While in some systems, an attacker with this level of access could simply generate a password hash using the victim's username, salt, and an arbitrary password (rather than copying their own), this is not possible if the system uses a pepper in addition to the salt (a globally-defined constant added to the input for all password hashes, which is stored someplace different from the password hashes and salts). Without compromising the pepper, the only way the attacker in this scenario can set a password hash with a known password for the victim is to copy one generated by the system, as described above.
Note that two-factor authentication likely can't even prevent this. If the attacker also has access to the 2FA initialization codes for users (perhaps stored in the same db table), the attacker's code can be temporarily written into the victim's account as well.
In contrast, if the username is used in calculation of the password hash, this particular impersonation attack will not work. Even once the attacker copies their password hash, salt, and 2FA code into the victim's account, using the attacker's password on the victim's account will not result in the same password hash as for the attacker's account, and so the login will fail.
It is debatable whether the benefits are worth the additional complexity and possibility of bugs of course, since this scenario requires the attacker to have already seriously compromised the system, and in this scenario the attacker doesn't recover the user's actual password. But, it can be argued that this is an additional protection.

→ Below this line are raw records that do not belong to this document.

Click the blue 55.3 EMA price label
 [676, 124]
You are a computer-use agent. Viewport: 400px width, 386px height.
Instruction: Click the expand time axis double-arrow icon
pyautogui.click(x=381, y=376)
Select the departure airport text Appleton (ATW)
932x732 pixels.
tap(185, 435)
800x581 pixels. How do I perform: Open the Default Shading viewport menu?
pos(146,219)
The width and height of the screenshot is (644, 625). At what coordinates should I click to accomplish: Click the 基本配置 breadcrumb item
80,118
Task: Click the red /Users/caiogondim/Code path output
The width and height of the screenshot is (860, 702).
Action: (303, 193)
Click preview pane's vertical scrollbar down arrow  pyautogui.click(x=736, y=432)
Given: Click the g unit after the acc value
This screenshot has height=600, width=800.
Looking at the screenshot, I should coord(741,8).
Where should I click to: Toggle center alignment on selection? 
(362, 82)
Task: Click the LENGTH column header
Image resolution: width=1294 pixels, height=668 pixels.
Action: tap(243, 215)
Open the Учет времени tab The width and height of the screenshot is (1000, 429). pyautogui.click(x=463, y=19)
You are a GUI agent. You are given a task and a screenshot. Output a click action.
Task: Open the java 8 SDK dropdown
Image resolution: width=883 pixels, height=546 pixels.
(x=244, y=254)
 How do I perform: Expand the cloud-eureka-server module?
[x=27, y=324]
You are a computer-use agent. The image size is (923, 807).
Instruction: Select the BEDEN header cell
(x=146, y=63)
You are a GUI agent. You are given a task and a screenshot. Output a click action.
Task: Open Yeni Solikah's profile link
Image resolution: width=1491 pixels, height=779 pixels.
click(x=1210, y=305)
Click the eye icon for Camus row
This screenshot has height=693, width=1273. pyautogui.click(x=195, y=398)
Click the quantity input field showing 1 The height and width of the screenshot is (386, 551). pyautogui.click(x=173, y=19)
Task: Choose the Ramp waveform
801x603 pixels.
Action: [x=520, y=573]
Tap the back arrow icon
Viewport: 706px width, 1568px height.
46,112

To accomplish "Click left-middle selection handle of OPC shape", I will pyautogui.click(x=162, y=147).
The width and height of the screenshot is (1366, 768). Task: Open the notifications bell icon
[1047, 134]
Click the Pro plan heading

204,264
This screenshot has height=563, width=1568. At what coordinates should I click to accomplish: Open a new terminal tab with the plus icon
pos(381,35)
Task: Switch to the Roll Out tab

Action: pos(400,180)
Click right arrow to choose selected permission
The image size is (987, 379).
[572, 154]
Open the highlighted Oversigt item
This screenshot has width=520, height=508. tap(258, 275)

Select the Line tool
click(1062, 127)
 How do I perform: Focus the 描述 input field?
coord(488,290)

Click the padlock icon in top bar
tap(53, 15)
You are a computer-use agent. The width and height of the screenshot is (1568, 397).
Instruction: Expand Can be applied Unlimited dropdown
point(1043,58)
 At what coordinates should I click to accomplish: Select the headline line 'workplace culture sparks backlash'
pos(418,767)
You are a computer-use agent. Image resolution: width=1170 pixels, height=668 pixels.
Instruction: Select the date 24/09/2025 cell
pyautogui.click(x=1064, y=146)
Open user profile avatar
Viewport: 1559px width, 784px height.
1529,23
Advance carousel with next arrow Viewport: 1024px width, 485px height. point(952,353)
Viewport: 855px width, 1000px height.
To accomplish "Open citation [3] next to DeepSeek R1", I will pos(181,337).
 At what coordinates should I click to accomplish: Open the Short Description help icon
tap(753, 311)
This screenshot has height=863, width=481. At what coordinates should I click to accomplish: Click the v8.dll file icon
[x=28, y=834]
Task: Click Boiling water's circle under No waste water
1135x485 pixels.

For starters, password hashing should be done with a dedicated password hashing function such as bcrypt, Argon2, scrypt or PBKDF2. In that case, you don't have to deal with concatenating the salt and password like a primitive; the function takes those as separate arguments. See "How to securely hash passwords?", one of the top Q&A's on this site for this topic.
The purpose of the salt in password hashing is to randomize the hash function that's applied to each password entry. So three rules that generally apply to modern specialized password hashes are these:
- Everytime you enroll a new password you should generate a fresh salt. (Note this means that when a user changes their password, you should generate a fresh salt for that password, not reuse the salt for the old one. Salts are bound to states of a password database entry, not to users.)
- The salt's value should be independent of the password itself; knowledge of the password should be of no help in guessing the salt, or otherwise an attacker could use such knowledge to precompute an attack table. An obvious example here is you shouldn't use the password itself as the salt. (That's less dumb than it might sound—you wouldn't store the salt along the password in this case—but it is dumb, because two users with the same password would have the same hash.)
- The chance that two salts are equal to each other should be very low. Preferably not just within your application, but globally across the whole world.
Now we can answer your question by making these observations:
- A salt that's made up of a sufficient number of random bytes satisfies these criteria already. 16 random bytes (from a cryptographically strong random number generator) sounds sensible.
- Concatenating the username to such a random salt doesn't help.
- If the salts are being generated in some way that's predictable but somewhat nonrepeating—for example, as a counter that's incremented each time you enroll a new password, or as a timestamp—concatenating additional values like the username or your site's domain name can help make it more unique. But using random salts would be simpler (no need to keep track of a persistent counter state).